- Theatrical release poster
- Directed by: John Sturges
- Screenplay by: Sydney Boehm Richard Brooks
- Story by: Leonard Spigelgass
- Produced by: Frank E. Taylor
- Starring: Ricardo Montalbán Sally Forrest Bruce Bennett Elsa Lanchester Marshall Thompson
- Cinematography: John Alton
- Edited by: Ferris Webster
- Music by: Rudolph G. Kopp
- Distributed by: Metro-Goldwyn-Mayer
- Release date: July 28, 1950 (United States);
- Running time: 93 minutes
- Country: United States
- Language: English
- Budget: $730,000
- Box office: $775,000

= Mystery Street =

1950 film by John Sturges

Mystery Street is a 1950 American black-and-white film noir featuring Ricardo Montalbán, Sally Forrest, Bruce Bennett, Elsa Lanchester and Marshall Thompson. Produced by MGM, it was directed by John Sturges with cinematography by John Alton.

The film was shot on location in Boston and Cape Cod; according to one critic, it was "the first commercial feature to be predominantly shot" on location in Boston. Also featured are Harvard Medical School in Boston, Massachusetts and Harvard Yard in nearby Cambridge. According to Frances Glessner Lee biographer Bruce Goldfarb, the story of the death of Irene Perry in Dartmouth, Massachusetts in 1940, as suggested by Glessner Lee (creator of the Nutshell Studies of Unexplained Death), was the basis of the film. The story earned Leonard Spigelgass a nomination as Best Story for the 23rd Academy Awards.

==Plot==
Brassy blonde B-girl Vivian Heldon phones James Joshua Harkley, the married man she has been dating and tells him she's "in trouble". When he fails to show up at the Boston bar where she works, she picks up drunken Henry Shanway so she can drive his car to Cape Cod and confront Harkley. When Shanway realizes he's been driven 60 miles out of Boston, he demands that they go back, but Vivian ditches him and takes his car. She meets her reluctant beau Harkley who shoots her, buries her in the dunes, and sinks the car in a pond.

Shanway reports his car stolen, but claims it had been parked by the hospital where his wife Grace is recovering from a miscarriage. Months later, a skeleton is found on the beach. Massachusetts State Police Detective Peter Morales is assigned to the case. Dr. McAdoo, a forensics specialist at Harvard Medical School, analyzes the skeleton, and Vivian, who had been reported missing by her friend and housemate Jackie Elcott, is eventually identified.

Instead of helping the police, Vivian's conniving landlady Mrs. Smerrling tracks down Harkley herself. He denies knowing Vivian and rebuffs Smerrling's blackmail attempt, but she manages to steal his gun. Shanway's car is recovered and he is identified by witnesses who saw him with Vivian the night she was killed. Smerrling says nothing about Harkley or his gun, and the innocent Shanway is charged with murder. Smerrling is about to put the gun in a bag, to check it at a nearby train station for safekeeping, when Jackie sees it. She is initially unaware of its significance but later reports it to Morales.

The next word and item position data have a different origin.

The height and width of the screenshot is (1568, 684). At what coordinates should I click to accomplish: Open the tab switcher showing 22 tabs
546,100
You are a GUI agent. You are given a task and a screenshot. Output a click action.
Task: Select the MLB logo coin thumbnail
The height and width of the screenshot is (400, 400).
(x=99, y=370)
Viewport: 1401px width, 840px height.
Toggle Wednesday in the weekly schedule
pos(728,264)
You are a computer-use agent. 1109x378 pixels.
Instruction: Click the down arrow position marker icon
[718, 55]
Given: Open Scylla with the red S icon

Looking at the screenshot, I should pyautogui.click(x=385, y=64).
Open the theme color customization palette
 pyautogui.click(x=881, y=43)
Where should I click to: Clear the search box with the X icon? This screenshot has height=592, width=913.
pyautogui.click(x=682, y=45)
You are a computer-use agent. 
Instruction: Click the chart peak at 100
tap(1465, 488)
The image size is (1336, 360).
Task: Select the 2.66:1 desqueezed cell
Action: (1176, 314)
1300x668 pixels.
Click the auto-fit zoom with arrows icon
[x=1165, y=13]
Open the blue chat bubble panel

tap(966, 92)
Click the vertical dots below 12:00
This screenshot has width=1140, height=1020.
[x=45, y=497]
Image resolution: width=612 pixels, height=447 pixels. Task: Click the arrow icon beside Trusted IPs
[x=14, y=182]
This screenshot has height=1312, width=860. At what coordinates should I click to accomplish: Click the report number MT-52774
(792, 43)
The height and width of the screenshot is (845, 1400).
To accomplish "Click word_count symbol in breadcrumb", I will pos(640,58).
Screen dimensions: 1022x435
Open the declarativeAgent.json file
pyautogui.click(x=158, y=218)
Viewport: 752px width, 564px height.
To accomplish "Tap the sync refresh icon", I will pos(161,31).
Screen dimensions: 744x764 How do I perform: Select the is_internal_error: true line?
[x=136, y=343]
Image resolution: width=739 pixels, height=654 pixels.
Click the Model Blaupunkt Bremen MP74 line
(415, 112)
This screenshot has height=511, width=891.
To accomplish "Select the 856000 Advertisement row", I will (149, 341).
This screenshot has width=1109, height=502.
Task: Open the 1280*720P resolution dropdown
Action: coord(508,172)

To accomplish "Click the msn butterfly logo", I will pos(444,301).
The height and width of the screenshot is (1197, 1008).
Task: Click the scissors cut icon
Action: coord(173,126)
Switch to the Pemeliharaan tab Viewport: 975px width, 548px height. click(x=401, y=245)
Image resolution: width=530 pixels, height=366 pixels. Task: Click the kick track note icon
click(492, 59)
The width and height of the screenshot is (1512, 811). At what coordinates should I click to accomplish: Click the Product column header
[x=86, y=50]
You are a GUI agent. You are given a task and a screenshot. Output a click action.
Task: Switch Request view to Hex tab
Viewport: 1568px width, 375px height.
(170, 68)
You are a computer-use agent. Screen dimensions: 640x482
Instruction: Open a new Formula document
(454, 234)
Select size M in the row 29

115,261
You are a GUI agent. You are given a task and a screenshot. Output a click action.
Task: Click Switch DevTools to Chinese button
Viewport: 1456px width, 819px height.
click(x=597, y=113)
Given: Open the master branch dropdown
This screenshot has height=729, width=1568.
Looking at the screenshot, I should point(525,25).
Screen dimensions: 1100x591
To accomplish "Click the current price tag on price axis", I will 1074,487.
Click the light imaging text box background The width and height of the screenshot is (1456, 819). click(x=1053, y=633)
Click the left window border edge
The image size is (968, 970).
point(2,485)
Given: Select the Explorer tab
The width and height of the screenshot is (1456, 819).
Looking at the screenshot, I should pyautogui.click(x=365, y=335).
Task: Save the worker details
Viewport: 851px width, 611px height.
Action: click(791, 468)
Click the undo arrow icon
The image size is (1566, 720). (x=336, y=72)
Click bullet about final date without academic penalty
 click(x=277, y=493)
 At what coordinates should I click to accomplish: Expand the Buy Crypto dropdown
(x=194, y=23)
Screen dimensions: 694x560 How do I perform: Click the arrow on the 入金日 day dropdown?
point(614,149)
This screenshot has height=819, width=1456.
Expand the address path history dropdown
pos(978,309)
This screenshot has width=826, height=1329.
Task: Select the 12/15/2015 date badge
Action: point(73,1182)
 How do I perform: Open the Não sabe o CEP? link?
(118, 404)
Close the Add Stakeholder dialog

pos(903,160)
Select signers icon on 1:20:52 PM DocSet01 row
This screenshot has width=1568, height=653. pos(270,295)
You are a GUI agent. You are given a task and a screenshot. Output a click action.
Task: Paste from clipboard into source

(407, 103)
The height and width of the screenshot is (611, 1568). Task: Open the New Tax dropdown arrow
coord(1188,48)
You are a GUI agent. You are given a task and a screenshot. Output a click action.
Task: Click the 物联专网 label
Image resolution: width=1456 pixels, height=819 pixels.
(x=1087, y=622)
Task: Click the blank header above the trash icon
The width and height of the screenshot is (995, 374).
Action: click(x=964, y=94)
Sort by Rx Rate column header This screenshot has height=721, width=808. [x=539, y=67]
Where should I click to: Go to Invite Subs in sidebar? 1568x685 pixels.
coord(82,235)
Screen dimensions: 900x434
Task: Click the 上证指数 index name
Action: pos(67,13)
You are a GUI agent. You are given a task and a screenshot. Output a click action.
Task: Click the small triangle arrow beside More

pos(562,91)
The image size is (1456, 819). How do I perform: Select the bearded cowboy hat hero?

Smerrling again tries to blackmail Harkley, but he threatens to kill her so she tells him where to find the gun. They are interrupted by Grace; Harkley panics, knocks out Smerrling, and flees as Morales arrives. Smerrling dies but Morales finds her baggage claim check. Harkley is arrested at the train station after a foot chase, and Shanway is exonerated.

==Cast==
- Ricardo Montalbán as Lieutenant Peter Morales
- Sally Forrest as Grace Shanway
- Bruce Bennett as Dr. McAdoo, of Harvard Medical School
- Elsa Lanchester as Mrs. Smerrling, the landlady
- Marshall Thompson as Henry Shanway, Grace's husband
- Jan Sterling as Vivian Heldon, "B" girl and murder victim
- Edmon Ryan as James Joshua Harkley
- Betsy Blair as Jackie Elcott
- Wally Maher as Tim Sharkey
- Ralph Dumke as Tattooist
- Willard Waterman as Mortician
- Walter Burke as Ornithologist

==Reception==
According to MGM records the film earned $429,000 domestically and $346,000 foreign, resulting in a loss of $284,000.

===Critical response===
Time magazine called it a "low-budget melodrama without box-office stars or advance ballyhoo [that] does not pretend to do much more than tell a straightaway, logical story of scientific crime detection" but notes that "within such modest limits, Director John Sturges and Scripters Sydney Boehm and Richard Brooks have treated the picture with such taste and craftsmanship that it is just about perfect." The New York Times called it "an adventure which, despite a low budget, is not low in taste or its attention to technical detail, backgrounds and plausibility" with a performance by Ricardo Montalbán that is "natural and unassuming."

===Honors===
Nominated
- Academy Awards: Best Writing, Motion Picture Story, Leonard Spigelgass; 1951.